Guest post: Touching the void #horror #books

This week to celebrate the release of his new horror novel, I’m delighted to have a sit down, put my feet up and hand over the blog to my esteemed author colleague and guest poster, Will Macmillan Jones. Take it away Will.


I’m primarily, at least in my own mind, a comedian. Certainly my ex, not noted for giving praise, was quite happy to describe me in that way. Mind you, she might not have meant it in the way I thought, so perhaps we had better move on.

Now one thing about comedians – we are all drawn to the Darkness that lies within. Anxiety, depression, alcoholism – these are all challenges that seem to line up with depressing (that again!) regularity for those of us who love making people laugh. The list of famous comedians who have succumbed to these ills is endless. So endless that the hidden tears behind the mask of a clown has become a cliché. That is in itself depressing, isn’t it?

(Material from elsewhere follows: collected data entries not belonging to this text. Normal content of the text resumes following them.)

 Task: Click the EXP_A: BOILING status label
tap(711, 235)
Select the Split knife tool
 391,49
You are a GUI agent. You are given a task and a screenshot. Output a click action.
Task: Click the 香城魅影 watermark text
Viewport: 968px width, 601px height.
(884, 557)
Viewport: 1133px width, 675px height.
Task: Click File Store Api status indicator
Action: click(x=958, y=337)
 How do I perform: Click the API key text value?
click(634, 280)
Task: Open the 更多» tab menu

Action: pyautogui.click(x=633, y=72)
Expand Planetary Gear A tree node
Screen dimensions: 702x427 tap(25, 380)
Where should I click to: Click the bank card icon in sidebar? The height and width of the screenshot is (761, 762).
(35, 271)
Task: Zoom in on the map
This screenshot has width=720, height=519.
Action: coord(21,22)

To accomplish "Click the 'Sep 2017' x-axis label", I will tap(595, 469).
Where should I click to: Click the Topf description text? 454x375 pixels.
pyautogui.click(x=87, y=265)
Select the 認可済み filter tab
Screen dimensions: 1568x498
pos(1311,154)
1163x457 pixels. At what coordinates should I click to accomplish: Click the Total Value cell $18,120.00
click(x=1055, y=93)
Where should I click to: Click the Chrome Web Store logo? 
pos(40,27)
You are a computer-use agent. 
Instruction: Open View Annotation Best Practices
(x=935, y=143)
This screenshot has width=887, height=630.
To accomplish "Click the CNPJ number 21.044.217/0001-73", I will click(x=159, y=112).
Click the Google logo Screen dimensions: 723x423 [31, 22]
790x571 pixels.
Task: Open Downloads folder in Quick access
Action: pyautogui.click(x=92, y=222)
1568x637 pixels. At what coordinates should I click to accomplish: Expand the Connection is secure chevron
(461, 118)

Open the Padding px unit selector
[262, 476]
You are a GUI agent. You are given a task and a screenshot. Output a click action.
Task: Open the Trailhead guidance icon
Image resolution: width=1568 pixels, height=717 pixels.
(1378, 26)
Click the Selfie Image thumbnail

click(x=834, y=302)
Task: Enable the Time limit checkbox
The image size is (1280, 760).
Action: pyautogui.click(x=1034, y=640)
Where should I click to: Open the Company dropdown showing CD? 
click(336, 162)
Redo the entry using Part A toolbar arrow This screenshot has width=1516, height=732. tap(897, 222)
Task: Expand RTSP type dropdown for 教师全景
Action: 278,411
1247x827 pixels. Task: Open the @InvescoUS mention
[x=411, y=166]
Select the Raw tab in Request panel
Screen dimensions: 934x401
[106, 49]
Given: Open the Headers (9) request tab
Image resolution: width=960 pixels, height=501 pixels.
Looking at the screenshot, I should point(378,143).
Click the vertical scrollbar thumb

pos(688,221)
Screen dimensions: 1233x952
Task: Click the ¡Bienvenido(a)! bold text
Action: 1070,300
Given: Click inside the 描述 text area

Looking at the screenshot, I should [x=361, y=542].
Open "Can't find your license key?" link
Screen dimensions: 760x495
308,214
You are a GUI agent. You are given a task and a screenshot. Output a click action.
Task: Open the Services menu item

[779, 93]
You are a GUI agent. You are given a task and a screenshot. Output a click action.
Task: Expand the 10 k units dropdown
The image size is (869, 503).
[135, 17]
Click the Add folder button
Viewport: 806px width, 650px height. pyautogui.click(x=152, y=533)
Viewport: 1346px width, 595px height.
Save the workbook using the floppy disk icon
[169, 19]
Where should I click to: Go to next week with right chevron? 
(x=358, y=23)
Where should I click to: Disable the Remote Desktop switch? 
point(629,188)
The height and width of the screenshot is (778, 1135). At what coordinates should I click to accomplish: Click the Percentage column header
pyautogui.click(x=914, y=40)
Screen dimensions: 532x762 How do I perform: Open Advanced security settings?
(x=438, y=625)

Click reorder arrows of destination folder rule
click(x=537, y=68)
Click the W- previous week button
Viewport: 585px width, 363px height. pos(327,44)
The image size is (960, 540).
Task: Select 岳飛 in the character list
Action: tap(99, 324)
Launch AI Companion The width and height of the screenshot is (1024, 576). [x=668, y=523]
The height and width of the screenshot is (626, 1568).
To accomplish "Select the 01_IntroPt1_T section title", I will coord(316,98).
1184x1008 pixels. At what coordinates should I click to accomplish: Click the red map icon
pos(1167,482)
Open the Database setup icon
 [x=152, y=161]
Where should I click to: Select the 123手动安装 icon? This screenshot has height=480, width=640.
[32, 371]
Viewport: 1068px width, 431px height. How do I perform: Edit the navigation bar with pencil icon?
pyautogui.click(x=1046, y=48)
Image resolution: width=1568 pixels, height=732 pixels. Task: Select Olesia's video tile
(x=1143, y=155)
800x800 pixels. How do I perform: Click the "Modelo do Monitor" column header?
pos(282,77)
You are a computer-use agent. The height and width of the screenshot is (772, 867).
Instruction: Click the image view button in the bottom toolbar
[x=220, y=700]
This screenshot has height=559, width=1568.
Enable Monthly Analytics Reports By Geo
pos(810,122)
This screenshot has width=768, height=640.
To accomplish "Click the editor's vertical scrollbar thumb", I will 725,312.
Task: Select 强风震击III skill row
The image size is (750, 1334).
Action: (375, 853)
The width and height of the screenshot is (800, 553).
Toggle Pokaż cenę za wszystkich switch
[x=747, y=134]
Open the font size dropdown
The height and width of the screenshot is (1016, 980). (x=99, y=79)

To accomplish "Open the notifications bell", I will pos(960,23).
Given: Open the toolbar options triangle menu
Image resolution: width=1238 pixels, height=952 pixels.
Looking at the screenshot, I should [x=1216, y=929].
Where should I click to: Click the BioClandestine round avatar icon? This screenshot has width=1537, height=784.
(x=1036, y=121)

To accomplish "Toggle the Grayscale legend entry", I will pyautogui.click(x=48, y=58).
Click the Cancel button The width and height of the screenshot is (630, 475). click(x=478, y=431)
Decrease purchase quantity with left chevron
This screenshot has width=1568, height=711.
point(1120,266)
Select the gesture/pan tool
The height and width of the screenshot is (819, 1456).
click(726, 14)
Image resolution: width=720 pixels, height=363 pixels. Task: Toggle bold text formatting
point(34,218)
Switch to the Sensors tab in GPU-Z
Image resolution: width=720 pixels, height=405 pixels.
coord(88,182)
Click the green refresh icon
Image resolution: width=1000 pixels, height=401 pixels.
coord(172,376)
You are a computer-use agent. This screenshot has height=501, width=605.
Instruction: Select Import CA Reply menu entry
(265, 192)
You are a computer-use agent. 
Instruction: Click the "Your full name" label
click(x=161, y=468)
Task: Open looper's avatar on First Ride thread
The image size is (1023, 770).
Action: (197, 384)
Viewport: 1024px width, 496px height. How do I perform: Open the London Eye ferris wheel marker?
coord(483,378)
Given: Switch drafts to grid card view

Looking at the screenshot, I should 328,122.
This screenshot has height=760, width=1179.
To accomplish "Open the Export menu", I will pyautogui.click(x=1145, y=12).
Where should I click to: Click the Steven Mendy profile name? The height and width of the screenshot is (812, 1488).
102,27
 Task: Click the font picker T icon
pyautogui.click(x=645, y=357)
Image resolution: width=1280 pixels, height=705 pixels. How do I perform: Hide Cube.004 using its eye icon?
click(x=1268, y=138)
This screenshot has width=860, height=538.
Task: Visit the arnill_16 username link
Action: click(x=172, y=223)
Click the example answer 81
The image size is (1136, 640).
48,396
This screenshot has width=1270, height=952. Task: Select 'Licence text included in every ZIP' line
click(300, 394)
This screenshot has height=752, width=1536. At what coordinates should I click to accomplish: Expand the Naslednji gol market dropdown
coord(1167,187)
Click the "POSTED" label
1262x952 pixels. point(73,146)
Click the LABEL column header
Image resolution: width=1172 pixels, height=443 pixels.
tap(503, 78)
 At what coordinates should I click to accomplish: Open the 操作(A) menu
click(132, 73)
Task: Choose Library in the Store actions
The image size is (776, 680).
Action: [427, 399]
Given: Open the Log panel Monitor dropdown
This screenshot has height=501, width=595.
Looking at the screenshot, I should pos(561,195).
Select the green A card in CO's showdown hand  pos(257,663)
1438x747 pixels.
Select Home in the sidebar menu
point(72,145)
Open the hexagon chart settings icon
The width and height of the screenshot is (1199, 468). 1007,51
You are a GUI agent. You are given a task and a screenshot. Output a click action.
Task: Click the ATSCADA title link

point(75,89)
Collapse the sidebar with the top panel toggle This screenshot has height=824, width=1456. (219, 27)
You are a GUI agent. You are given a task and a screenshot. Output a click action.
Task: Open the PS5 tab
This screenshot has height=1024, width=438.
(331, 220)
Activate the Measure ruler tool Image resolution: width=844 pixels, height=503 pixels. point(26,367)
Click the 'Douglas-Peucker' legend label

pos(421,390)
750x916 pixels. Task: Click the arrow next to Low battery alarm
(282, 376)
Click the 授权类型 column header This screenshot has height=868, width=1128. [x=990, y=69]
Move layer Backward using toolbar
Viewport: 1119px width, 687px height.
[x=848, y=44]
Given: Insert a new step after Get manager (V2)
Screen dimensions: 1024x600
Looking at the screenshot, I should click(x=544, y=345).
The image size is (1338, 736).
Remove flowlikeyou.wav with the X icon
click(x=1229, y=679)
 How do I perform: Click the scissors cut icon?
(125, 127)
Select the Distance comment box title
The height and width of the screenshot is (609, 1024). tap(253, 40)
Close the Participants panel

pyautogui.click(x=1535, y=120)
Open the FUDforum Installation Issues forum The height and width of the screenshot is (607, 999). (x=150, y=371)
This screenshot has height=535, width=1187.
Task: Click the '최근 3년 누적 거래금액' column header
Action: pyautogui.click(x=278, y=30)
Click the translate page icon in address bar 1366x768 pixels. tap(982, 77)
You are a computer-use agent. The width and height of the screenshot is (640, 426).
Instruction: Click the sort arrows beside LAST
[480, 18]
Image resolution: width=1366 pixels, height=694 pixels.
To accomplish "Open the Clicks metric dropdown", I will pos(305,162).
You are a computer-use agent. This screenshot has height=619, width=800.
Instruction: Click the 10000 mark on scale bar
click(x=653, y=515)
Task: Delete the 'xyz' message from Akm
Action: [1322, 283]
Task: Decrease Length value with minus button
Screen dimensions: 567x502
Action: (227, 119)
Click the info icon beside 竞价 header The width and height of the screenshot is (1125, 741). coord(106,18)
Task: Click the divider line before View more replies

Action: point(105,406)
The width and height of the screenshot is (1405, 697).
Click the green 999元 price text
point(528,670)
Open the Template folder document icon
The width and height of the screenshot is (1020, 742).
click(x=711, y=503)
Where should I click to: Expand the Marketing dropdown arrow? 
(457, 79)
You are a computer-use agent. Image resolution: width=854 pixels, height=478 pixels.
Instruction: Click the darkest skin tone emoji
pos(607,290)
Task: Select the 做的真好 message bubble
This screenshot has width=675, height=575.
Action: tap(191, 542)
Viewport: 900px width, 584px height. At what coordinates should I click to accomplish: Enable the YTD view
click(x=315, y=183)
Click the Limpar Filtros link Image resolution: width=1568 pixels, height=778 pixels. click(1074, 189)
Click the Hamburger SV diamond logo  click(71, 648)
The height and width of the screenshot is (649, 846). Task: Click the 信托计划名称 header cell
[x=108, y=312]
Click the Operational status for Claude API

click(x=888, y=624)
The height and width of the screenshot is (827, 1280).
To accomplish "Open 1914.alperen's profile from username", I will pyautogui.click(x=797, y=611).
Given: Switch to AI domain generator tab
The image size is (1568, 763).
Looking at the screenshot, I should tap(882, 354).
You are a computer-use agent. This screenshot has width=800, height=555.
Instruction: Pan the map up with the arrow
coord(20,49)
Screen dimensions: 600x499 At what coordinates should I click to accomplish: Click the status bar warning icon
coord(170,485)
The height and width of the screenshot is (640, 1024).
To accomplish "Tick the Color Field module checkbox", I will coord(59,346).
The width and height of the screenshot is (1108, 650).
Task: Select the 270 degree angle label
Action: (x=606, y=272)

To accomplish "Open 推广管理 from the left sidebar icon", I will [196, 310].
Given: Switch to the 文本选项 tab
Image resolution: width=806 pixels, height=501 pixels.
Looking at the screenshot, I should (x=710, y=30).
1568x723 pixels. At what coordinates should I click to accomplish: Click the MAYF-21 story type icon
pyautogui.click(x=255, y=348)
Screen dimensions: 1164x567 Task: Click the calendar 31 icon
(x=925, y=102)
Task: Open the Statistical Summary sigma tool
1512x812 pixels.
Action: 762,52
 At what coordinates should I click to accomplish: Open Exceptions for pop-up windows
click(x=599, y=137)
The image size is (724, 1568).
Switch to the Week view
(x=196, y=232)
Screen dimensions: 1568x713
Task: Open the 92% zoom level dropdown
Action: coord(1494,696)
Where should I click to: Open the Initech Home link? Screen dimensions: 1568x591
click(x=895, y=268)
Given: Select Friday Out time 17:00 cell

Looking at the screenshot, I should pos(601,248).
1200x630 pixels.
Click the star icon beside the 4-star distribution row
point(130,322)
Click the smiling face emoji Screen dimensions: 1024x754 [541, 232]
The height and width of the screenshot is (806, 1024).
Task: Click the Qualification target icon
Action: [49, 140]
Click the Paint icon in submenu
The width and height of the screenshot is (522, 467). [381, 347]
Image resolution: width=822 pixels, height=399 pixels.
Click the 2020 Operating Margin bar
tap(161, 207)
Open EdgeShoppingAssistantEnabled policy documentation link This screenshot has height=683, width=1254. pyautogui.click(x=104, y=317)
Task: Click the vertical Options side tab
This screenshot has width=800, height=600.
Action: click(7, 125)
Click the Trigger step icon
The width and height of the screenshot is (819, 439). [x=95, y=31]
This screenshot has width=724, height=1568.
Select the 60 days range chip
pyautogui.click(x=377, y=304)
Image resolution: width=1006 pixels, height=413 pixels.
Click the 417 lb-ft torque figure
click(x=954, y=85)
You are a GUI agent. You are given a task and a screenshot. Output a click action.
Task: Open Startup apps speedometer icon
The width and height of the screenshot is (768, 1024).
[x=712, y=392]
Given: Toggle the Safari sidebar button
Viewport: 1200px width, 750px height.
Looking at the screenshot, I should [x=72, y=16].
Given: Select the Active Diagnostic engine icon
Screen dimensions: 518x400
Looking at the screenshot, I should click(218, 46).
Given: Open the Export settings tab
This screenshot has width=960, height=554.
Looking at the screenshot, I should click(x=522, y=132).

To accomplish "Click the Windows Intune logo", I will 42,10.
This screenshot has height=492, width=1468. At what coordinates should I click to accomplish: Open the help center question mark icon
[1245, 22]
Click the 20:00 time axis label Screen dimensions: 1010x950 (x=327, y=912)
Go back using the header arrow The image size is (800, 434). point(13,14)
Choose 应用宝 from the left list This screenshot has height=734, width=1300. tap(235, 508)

But the Darkness need not always be a curse. Many of us find answers to it in unrelated activity, although I do think that taking up golf is a step too far. There should be a special hell designed for whoever invented that game. Simon Cowell; and anyone else who bears any responsibility for X Factor and/or the relentless stream of talentless wannabe boy bands and girl bands can join him or her there for eternity, in my view. Sorry, I digress.

I have seen and touched my darkness within, I’ll freely admit. So how is it that I am still here to bore you all rigid with my ramblings? Well, I embraced my Dark Soul. And turned to writing horror, or in my particular case novels that I class as Paranormal Mysteries. Yes, there are some purely dark short stories and poetic pieces around too:

Darkness drifts down the river of the night.
Not crashing like a Tsunami:
But sleek and silent as a Predator

Sorry about that, another digression.

Black humour is an old tradition, a quintessential British tradition in fact. Take an awful event or catastrophe, or especially a terrorist incident, and within minutes we are cracking gags about. In the best possible taste, of course, as the late Kenny Everett would say. Now, I like black humour and employ it in my horror as a counterpoint to the fear and dread to (hopefully) exacerbate those features, but it isn’t the point of the books. The point is to scare, to frighten, to provide that frisson of terror that will return every time to haunt a reader every time a storm rattles the windows with rain, or an unexpected shadow falls across a familiar wall, or the wind howls in the eaves and there are strange scratching sounds coming from a loft or a cellar…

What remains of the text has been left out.